• To do: Wherever a line in the data below holds "agent", copy that line.

[Stored data]

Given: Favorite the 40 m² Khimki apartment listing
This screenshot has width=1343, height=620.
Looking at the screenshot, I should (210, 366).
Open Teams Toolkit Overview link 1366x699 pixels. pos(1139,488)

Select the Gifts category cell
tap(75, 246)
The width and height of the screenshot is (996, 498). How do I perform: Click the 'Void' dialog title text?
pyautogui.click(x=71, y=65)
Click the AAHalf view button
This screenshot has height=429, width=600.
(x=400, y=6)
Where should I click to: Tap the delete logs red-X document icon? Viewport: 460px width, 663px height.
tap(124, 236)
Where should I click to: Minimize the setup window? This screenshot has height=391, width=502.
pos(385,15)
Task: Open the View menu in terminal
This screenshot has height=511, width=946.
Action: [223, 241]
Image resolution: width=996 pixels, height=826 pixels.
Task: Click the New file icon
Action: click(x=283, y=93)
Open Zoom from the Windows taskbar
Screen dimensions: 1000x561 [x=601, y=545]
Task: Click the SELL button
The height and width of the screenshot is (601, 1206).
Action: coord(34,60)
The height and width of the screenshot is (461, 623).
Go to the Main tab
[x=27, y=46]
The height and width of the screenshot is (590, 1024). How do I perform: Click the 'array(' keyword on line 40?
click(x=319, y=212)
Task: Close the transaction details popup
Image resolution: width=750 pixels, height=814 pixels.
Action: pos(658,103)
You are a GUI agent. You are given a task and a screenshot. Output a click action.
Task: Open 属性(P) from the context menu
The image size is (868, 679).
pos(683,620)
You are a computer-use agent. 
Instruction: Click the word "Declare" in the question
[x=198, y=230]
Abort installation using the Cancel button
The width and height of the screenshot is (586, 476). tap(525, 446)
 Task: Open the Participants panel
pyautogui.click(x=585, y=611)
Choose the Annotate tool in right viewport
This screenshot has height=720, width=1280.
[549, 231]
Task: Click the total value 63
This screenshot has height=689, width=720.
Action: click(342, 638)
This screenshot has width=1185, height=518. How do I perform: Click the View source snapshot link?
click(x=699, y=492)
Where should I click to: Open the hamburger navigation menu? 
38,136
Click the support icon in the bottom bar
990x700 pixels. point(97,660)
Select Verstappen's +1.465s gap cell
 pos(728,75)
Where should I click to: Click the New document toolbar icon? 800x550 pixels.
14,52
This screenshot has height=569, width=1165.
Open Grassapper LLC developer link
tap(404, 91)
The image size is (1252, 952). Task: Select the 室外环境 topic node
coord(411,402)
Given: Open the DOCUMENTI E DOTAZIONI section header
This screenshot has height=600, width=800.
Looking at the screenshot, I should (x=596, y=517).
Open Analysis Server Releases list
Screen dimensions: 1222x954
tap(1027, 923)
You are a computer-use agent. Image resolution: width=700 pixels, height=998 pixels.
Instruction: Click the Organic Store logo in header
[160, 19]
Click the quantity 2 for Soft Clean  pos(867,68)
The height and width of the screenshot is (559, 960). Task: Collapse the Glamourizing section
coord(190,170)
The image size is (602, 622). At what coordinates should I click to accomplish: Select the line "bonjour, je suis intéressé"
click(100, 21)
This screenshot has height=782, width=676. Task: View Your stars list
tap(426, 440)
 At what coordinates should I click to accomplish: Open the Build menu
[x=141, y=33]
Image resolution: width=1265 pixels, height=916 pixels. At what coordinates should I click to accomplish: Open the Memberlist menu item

• Exercise response:
You are a GUI agent. You are given a task and a screenshot. Output a click action.
You are a computer-use agent. 
You are a computer-use agent. Image resolution: width=700 pixels, height=998 pixels.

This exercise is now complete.